- Work to do
Render the lines of the listing below, from the line with "represent (272, 125)" to the line with "This document has height=1233, width=952.", inclusive, as a Markdown table with the columns "Row" and "Entry". Omit blank lines.

- Material supplied
· · ·

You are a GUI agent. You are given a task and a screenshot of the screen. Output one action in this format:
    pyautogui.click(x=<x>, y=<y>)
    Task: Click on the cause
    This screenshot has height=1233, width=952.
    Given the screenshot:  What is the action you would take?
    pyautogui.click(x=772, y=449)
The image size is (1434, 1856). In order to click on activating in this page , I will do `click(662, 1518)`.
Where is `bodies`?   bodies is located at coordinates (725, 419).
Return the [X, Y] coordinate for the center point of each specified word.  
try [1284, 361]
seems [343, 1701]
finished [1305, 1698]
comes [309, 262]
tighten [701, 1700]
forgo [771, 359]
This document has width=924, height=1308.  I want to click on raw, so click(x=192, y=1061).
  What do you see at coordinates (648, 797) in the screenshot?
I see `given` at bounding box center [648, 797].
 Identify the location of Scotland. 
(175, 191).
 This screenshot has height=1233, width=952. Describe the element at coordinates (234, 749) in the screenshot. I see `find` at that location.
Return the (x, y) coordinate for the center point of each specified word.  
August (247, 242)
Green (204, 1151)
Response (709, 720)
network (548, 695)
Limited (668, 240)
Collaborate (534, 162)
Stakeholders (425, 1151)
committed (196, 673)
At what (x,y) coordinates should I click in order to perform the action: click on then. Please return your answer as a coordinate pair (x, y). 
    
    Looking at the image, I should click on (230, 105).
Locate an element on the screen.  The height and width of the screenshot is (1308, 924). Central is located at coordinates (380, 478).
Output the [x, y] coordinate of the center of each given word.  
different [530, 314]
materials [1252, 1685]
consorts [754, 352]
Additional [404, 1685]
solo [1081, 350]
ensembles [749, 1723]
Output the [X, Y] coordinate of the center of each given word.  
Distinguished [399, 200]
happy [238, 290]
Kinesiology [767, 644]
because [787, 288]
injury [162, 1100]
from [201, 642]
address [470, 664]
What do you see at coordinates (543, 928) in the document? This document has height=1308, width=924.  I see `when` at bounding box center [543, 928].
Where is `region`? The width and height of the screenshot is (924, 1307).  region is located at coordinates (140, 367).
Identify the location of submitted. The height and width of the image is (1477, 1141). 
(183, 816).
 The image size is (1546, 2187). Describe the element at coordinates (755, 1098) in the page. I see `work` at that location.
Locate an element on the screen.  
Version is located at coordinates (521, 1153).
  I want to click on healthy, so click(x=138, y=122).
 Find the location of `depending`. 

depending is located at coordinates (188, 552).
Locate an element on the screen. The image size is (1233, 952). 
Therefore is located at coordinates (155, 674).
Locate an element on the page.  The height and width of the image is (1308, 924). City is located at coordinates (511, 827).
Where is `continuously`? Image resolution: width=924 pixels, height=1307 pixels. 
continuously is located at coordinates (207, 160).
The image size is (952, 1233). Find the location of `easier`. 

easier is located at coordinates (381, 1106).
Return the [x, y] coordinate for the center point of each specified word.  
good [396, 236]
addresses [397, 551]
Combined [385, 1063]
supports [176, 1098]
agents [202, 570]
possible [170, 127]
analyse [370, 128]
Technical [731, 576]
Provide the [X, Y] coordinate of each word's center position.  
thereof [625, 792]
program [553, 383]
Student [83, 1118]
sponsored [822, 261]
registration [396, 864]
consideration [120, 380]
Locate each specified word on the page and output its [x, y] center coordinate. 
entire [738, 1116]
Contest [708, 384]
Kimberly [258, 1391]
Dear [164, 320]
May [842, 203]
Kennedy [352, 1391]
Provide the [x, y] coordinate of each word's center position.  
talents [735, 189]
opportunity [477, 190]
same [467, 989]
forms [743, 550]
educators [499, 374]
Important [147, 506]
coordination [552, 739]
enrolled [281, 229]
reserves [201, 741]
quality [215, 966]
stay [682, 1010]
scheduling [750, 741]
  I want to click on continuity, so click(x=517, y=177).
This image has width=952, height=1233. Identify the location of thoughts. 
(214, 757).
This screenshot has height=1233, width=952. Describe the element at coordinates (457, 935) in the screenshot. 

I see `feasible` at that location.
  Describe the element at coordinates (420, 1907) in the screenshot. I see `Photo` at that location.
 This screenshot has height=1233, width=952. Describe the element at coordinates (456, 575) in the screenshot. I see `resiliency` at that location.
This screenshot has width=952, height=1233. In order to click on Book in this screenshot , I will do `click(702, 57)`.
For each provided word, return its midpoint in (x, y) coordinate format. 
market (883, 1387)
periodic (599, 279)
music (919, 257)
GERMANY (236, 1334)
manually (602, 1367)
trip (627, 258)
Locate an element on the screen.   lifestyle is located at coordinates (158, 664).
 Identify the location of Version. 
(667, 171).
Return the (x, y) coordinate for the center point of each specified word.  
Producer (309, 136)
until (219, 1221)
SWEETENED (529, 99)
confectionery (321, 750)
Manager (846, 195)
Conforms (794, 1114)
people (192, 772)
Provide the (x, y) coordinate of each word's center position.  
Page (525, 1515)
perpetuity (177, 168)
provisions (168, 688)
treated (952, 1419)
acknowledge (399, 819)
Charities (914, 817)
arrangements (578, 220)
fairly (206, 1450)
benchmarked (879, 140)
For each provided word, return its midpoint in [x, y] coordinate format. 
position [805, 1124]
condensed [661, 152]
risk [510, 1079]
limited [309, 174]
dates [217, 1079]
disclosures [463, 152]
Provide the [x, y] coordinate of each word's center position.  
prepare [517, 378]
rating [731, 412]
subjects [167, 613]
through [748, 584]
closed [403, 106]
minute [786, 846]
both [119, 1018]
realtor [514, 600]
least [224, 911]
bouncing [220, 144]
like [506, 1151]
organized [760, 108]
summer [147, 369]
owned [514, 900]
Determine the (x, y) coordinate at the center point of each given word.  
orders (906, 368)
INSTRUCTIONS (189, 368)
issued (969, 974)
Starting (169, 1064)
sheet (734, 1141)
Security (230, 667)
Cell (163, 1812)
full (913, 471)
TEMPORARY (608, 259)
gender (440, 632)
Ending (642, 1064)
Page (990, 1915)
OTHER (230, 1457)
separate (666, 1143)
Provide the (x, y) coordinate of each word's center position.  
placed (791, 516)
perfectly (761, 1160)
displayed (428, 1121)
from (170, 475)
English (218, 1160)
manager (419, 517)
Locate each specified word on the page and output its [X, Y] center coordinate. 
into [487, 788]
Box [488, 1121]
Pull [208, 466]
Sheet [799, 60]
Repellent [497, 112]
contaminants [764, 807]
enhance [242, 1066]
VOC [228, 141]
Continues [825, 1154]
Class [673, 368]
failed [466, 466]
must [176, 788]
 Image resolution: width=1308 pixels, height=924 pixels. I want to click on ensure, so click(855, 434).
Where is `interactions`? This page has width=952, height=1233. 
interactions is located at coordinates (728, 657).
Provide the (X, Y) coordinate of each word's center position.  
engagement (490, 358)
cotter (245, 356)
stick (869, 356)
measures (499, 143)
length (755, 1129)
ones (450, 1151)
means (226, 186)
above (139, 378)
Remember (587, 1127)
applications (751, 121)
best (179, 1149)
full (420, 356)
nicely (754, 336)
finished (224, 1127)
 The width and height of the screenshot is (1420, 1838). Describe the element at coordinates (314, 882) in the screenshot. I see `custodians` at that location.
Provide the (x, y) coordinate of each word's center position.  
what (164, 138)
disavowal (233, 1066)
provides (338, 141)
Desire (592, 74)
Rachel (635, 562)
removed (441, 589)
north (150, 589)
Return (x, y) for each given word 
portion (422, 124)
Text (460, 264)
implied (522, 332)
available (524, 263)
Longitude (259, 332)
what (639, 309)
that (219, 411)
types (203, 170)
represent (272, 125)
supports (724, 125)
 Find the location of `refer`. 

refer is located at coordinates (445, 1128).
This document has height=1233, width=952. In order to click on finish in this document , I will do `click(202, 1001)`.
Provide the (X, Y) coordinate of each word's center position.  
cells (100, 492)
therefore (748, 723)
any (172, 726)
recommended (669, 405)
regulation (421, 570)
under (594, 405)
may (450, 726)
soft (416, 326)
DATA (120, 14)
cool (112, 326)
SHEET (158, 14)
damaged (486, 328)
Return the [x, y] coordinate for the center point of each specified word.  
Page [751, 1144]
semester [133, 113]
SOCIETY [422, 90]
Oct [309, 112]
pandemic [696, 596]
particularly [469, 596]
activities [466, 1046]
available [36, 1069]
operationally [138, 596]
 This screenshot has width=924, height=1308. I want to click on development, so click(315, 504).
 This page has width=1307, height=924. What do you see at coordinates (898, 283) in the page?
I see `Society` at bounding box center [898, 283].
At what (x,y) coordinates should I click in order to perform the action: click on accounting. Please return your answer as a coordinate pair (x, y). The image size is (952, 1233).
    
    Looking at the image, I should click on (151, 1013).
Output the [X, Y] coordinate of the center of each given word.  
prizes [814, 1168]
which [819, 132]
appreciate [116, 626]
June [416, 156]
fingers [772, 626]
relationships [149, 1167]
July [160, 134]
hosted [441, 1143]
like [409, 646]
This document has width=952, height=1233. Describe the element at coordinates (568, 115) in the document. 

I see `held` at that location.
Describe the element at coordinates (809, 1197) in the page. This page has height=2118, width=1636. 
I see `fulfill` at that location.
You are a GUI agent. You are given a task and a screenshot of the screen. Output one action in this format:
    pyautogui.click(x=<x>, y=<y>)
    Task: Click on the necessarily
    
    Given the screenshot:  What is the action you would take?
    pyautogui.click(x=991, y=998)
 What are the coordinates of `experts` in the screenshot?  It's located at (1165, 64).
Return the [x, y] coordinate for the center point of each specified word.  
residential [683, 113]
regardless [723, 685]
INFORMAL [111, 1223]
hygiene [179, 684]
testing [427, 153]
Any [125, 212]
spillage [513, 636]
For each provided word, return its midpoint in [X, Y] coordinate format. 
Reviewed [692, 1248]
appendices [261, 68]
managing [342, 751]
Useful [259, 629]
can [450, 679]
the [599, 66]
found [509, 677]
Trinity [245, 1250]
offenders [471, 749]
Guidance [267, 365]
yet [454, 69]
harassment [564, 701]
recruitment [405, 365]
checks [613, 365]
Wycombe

· · ·

- Problem solution
| Row | Entry |
|---|---|
| 1 | represent (272, 125) |
| 2 | supports (724, 125) |
| 3 |  Find the location of `refer`.  |
| 4 | refer is located at coordinates (445, 1128). |
| 5 | This document has height=1233, width=952. In order to click on finish in this document , I will do `click(202, 1001)`. |